とたん、おばあさんは杖で私の右太ももを打った。
「人の荷物を勝手に触るんじゃないよ!」エライ剣幕で怒鳴られてしまい、「余計なことしてすみません」と誤ったが、怒り心頭の様子。
おばあさんに続いて乗り込んだ私に、運転士さんが謝ってくれた。
「ああいう人なんです。許してあげてください。」
どうやらこのおばあさんはバスの常連客で、よくある光景らしいことがわかった。
(おばあさんの個性なのか、病気なのか、ひどい人生を送ってきた結果なのか・・・)
(親切の押し売りだったのかもしれない。私の独りよがりか )という思いと、打たれた腿がジンジン痛み、気持ちも沈んできた。

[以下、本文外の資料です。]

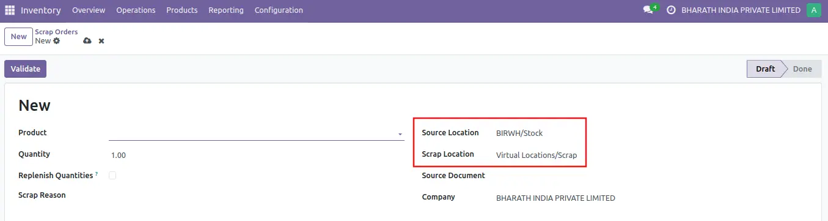Click the green user avatar A
This screenshot has height=221, width=828.
[x=813, y=10]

おばあさんに怒鳴られたショックで、涙が滲んできてしまった。
バスがしばらく走った後、降りる客に通路をあけようと体を避けたら、おばあさんの目の前に立つ恰好になってしまった。「目の前に立ちやがって!」
すかさず怒鳴られた。
悲しい気持ちに追い討ちかけられて、とうとう涙が流れてしまったっっ (焦)
周りの目も気になったがしかたないけど、どうしようもない。
私が降りる停留所にきたとき、運転士さんの「ありがとうございました」という気遣うようなマイクの声もまた、妙に胸に沁みた。
いろんな人がいることを 改めて感じた出来事だった。
余談
会社のトイレで化粧を直し、気分一新!仕事モードになったのもつかの間、頓服で飲んだ安定剤が効いてきて睡魔との闘い・・・(笑)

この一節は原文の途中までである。